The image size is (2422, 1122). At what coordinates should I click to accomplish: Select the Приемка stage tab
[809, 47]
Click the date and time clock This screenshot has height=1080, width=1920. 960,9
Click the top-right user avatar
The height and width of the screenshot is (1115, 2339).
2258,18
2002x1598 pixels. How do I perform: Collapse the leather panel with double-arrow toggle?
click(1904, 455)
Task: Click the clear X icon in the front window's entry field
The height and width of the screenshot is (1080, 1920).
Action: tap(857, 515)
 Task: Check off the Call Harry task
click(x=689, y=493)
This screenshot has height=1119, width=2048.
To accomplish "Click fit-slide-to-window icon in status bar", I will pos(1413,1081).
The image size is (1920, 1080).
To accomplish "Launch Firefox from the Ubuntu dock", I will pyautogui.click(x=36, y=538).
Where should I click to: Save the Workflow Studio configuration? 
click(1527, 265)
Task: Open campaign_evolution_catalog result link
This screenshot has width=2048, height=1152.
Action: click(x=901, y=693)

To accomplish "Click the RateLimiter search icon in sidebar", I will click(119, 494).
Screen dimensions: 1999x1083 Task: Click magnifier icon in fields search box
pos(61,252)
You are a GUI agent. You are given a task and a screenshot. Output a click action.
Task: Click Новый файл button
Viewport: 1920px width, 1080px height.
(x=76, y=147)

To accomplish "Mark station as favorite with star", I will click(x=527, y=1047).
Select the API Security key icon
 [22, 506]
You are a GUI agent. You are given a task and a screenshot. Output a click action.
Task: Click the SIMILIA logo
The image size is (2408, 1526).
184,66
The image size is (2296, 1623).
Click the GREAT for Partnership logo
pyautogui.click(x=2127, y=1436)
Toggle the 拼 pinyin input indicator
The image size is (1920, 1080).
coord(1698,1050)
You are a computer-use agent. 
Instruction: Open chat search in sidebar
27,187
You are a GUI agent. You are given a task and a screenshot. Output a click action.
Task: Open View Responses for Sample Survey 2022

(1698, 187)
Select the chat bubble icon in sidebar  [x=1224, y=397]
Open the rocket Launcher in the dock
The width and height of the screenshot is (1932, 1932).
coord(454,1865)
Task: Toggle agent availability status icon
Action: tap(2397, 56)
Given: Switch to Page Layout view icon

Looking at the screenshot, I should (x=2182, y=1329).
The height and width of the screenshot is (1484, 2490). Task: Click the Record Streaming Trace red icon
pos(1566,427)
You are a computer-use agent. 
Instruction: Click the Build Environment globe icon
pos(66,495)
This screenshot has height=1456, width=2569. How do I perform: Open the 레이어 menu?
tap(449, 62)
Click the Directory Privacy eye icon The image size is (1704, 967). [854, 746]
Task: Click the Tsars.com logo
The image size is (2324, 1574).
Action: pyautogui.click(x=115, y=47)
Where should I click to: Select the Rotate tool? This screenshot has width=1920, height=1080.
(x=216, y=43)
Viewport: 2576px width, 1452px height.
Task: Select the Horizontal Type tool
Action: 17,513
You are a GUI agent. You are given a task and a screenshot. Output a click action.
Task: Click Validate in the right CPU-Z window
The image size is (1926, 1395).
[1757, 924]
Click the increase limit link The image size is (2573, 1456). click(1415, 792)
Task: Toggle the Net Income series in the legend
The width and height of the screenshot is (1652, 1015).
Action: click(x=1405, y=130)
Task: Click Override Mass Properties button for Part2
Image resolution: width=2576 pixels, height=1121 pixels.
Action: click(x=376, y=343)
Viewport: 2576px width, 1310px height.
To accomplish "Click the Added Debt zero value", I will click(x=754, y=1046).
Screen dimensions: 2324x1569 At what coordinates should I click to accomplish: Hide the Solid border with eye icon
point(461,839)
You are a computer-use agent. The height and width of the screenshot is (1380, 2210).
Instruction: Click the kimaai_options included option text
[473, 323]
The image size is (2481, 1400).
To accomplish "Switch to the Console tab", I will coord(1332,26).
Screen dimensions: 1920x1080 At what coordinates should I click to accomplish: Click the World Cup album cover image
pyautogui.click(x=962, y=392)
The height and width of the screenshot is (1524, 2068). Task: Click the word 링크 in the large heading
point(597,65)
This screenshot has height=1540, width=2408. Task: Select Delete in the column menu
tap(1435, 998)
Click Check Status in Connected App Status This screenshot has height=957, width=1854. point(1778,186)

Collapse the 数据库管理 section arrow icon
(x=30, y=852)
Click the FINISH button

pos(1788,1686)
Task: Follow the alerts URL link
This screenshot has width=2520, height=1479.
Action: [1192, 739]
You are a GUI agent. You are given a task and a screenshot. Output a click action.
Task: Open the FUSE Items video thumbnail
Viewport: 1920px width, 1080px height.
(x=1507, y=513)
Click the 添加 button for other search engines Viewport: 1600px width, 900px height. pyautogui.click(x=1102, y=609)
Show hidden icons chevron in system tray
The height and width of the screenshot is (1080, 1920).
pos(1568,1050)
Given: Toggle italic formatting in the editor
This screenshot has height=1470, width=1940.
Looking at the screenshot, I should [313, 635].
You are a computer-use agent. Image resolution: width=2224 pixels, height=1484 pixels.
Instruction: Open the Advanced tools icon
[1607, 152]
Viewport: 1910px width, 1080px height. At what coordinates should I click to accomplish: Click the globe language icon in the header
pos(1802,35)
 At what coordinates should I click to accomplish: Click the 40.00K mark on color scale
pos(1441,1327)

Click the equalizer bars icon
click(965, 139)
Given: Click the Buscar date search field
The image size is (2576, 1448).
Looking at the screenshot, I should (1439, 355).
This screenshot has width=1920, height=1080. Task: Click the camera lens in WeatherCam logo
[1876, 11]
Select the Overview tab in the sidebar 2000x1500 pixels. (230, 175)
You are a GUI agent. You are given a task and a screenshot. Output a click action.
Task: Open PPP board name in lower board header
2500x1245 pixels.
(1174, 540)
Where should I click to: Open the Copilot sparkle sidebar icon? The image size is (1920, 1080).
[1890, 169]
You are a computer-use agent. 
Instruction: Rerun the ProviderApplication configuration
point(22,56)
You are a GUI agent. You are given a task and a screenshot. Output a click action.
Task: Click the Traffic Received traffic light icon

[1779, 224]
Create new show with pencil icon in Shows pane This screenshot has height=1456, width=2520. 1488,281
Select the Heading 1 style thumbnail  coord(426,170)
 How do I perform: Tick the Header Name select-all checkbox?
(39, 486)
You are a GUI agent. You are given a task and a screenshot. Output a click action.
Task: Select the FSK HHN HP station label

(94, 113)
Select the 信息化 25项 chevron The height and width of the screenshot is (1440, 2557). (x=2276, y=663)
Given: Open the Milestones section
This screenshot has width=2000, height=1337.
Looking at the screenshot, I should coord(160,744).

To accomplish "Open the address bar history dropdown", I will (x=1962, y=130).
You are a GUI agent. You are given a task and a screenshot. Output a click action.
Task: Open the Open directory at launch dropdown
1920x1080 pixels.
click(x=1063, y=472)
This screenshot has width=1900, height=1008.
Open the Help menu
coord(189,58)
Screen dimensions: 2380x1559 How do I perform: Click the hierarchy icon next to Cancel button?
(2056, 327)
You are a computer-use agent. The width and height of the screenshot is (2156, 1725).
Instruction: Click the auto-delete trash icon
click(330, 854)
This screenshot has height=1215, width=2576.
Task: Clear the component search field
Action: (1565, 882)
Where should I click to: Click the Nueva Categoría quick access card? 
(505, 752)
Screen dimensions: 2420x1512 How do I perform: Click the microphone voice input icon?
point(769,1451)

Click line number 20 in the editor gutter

◆ **Task details**:
Nothing but the lines from the one that contains "Create new show" through the end of the data above should appear, each reproduced exactly.

◆ **Solution below**:
Create new show with pencil icon in Shows pane This screenshot has height=1456, width=2520. 1488,281
Select the Heading 1 style thumbnail  coord(426,170)
 How do I perform: Tick the Header Name select-all checkbox?
(39, 486)
You are a GUI agent. You are given a task and a screenshot. Output a click action.
Task: Select the FSK HHN HP station label

(94, 113)
Select the 信息化 25项 chevron The height and width of the screenshot is (1440, 2557). (x=2276, y=663)
Given: Open the Milestones section
This screenshot has width=2000, height=1337.
Looking at the screenshot, I should coord(160,744).

To accomplish "Open the address bar history dropdown", I will (x=1962, y=130).
You are a GUI agent. You are given a task and a screenshot. Output a click action.
Task: Open the Open directory at launch dropdown
1920x1080 pixels.
click(x=1063, y=472)
This screenshot has width=1900, height=1008.
Open the Help menu
coord(189,58)
Screen dimensions: 2380x1559 How do I perform: Click the hierarchy icon next to Cancel button?
(2056, 327)
You are a computer-use agent. The width and height of the screenshot is (2156, 1725).
Instruction: Click the auto-delete trash icon
click(330, 854)
This screenshot has height=1215, width=2576.
Task: Clear the component search field
Action: (1565, 882)
Where should I click to: Click the Nueva Categoría quick access card? 
(505, 752)
Screen dimensions: 2420x1512 How do I perform: Click the microphone voice input icon?
point(769,1451)

Click line number 20 in the editor gutter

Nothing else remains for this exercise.